I am using tika-python to extract text from pdf. But when there are multiple table in a pdf page, the order of the text is not preserved. In my case the table at the top of the page comes at the end when extracted through tika.
I tried using following custom config file. But it is not working. I have tried keeping the statement <property name="sortByPosition" value="True"/>
at various positions. But nothing has worked. I referred this for the config.xml.

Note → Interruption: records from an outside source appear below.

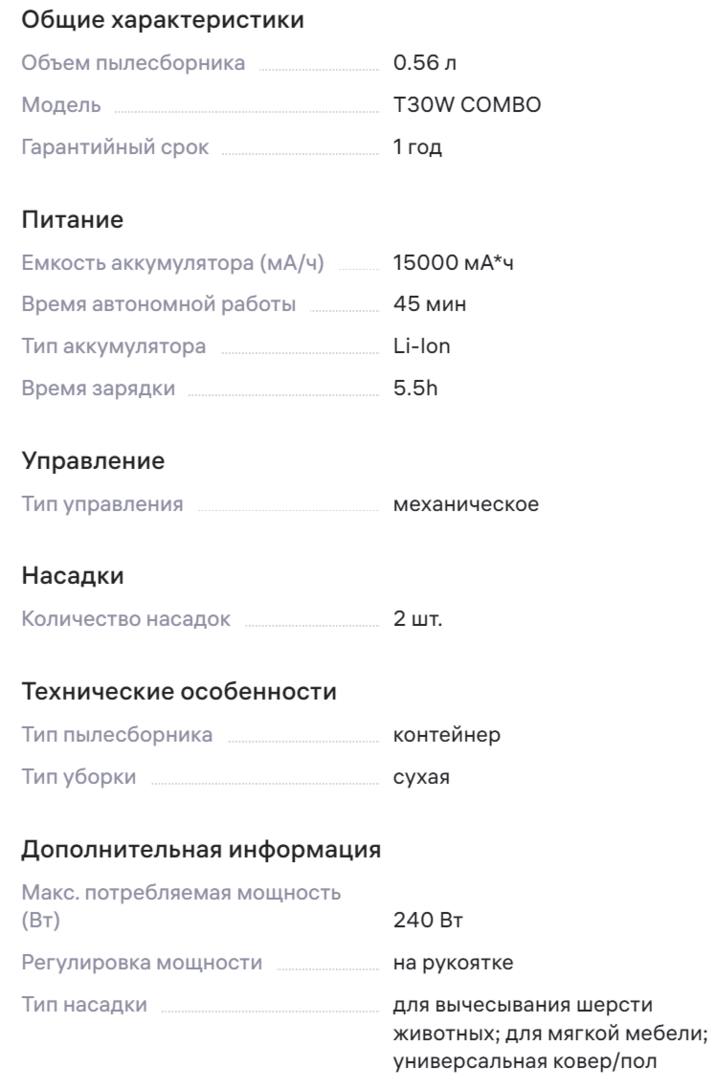
Task: Click the '15000 мА*ч' battery capacity value
Action: tap(453, 263)
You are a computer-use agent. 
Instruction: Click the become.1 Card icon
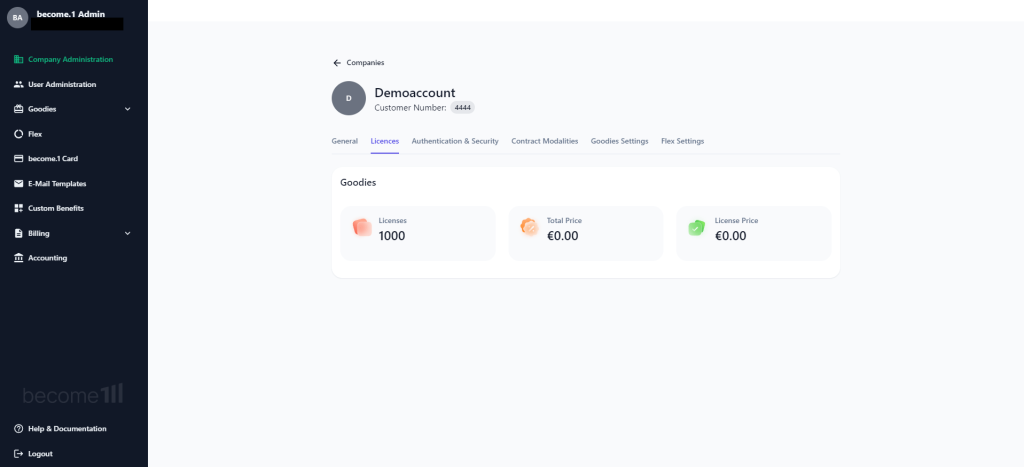18,159
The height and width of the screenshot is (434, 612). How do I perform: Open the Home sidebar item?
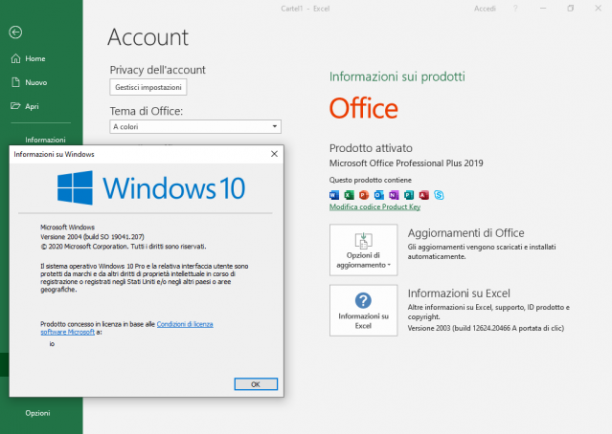[x=28, y=59]
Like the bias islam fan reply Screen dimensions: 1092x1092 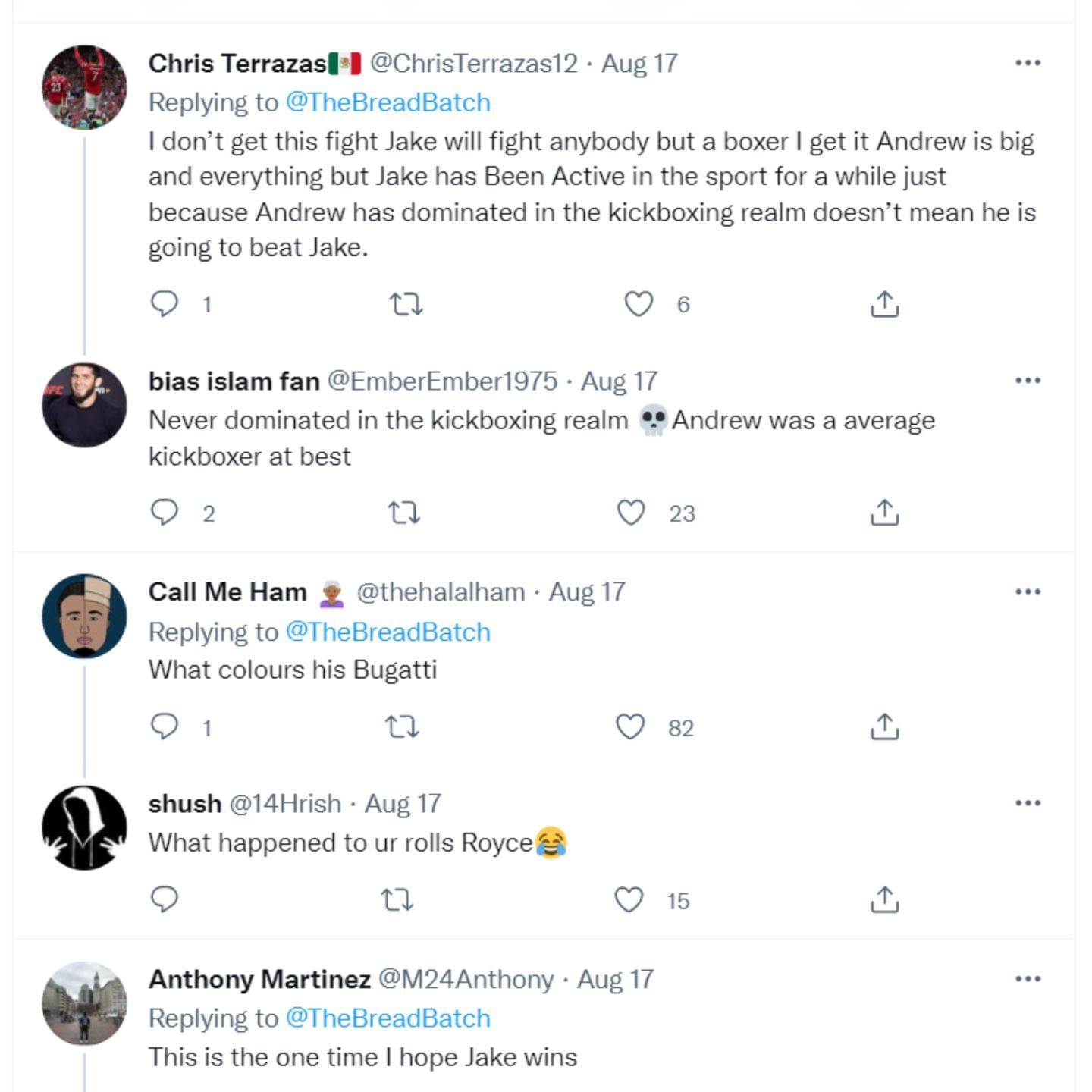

<?xml version="1.0" encoding="UTF-8"?>
<properties>
<parsers>
<!-- Default Parser for most things, except for 2 mime types, and never
use the Executable Parser -->
<parser class="org.apache.tika.parser.DefaultParser">
<mime-exclude>image/jpeg</mime-exclude>
<mime-exclude>application/pdf</mime-exclude>
<parser-exclude class="org.apache.tika.parser.executable.ExecutableParser"/>
<!-- property name="sortByPosition" value="True" -->
</parser>
<parser class="org.apache.tika.parser.EmptyParser">
<mime>application/pdf</mime>
<!-- here? -->
<property name="sortByPosition" value="True"/> # this statement is for preserving the order
</parser>
</parsers>
</properties>
and the following command to read the text:
from tika import parser
data = parser.from_file(file_path, xmlContent=True,
config_path=/path/to/'tika_config.xml')
What I am doing wrong or what is the way to change the config or preserving order is not possible?